Once inside, the group installs web shells or remote tools, creates administrative accounts, and moves laterally across the environment. Microsoft says Storm-1175 has used tools and techniques such as PowerShell, PsExec, RDP, Cloudflare tunnels, PDQ Deployer, and Impacket to spread through networks.

• Initial access through newly disclosed vulnerabilities
• Web shells or remote tools for persistence
• New admin accounts for privileged control
• Lateral movement with PowerShell, PsExec, RDP, and tunnels
• Credential theft using Impacket and Mimikatz
• Data theft before ransomware deployment

Credential theft, defense tampering, and data exfiltration

The report describes a post-compromise workflow focused on privilege escalation, credential theft, and defensive evasion. Microsoft says the attackers target LSASS and use Mimikatz and Impacket to steal credentials. The group has also enabled WDigest caching to capture passwords and extracted credentials from backups after obtaining admin access.

Storm-1175 then pivots to domain controllers to access Active Directory and system data. Microsoft reports that the group weakens security by modifying Microsoft Defender Antivirus settings in the registry and adding exclusions so ransomware can run without being blocked. The attackers also use Rclone and file compression to steal data from the environment before the final ransomware step.

Microsoft emphasizes that the Defender changes require highly privileged access. The company says that prioritizing alerts tied to credential theft is critical because those alerts can indicate an active attacker already operating in the environment and attempting to gain the privileges needed for ransomware deployment.

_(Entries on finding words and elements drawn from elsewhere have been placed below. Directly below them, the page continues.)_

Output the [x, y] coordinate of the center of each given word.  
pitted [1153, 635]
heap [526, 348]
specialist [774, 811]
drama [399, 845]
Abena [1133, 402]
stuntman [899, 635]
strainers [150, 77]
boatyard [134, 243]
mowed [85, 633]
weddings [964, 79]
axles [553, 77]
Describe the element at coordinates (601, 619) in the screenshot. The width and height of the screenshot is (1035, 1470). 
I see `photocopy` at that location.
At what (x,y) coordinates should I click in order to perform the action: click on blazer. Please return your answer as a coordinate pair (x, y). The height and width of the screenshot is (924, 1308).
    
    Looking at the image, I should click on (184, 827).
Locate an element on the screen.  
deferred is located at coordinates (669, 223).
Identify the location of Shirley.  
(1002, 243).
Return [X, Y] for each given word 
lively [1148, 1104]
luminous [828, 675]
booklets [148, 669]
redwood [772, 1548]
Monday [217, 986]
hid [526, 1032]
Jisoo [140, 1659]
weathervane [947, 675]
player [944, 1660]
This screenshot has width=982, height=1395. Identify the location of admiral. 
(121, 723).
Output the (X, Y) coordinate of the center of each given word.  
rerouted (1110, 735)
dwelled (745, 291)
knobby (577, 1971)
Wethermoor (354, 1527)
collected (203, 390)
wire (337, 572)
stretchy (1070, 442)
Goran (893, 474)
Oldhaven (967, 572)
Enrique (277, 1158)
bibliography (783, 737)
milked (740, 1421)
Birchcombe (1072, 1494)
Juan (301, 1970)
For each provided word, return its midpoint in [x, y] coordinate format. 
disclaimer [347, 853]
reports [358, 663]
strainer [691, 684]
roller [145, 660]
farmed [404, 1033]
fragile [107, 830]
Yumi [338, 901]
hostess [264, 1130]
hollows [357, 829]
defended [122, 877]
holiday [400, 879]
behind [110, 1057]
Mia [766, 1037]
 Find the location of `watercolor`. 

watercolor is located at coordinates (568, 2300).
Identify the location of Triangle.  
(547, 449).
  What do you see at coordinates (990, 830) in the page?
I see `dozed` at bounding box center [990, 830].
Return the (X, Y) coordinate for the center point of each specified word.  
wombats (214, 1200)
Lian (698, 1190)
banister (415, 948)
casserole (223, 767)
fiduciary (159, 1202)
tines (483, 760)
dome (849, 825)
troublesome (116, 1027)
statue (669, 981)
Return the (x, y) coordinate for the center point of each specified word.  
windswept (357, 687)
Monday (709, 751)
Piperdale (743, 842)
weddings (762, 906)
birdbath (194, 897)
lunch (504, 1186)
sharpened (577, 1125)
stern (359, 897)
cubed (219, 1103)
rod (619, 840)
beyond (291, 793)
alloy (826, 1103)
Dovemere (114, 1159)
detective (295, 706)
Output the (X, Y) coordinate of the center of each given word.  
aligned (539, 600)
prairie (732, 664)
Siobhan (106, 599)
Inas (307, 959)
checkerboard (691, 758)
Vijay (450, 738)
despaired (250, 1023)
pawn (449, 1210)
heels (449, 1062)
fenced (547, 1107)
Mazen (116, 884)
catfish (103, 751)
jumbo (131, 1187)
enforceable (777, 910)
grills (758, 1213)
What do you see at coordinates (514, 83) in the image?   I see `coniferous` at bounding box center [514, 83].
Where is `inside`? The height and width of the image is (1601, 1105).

Medusa ransomware deployed with speed

After completing reconnaissance, credential theft, lateral movement, and exfiltration, Storm-1175 deploys Medusa ransomware across the network. Microsoft says this can be done through tools such as PDQ Deployer or Group Policy, allowing the attackers to encrypt systems quickly once they have established control.

The speed of these operations is a defining feature of the campaign. Microsoft says the group can move from access to ransomware deployment in as little as one day, making unpatched systems especially vulnerable. The report also notes that Microsoft has provided indicators of compromise along with mitigation and protection guidance.

What defenders should take from the report

The underlying cause of these attacks is not a single product failure, but the combination of exposed systems, delayed patching, and rapid exploitation of newly disclosed vulnerabilities. Microsoft’s findings show that the window between disclosure and real-world abuse can be very short, leaving little time for organizations to respond if they are not already prepared.

For defenders, the report reinforces the need to watch for credential theft activity, monitor for unusual account creation and lateral movement, and respond quickly to alerts involving web-facing systems. Microsoft’s guidance also highlights the importance of reducing the opportunities attackers have to disable protections or move quietly through a network.

Storm-1175’s campaigns show how quickly a threat actor can turn a fresh vulnerability into a full ransomware incident. With rapid patching, strong monitoring, and attention to early credential-theft signals, organizations can reduce the chance of a fast compromise.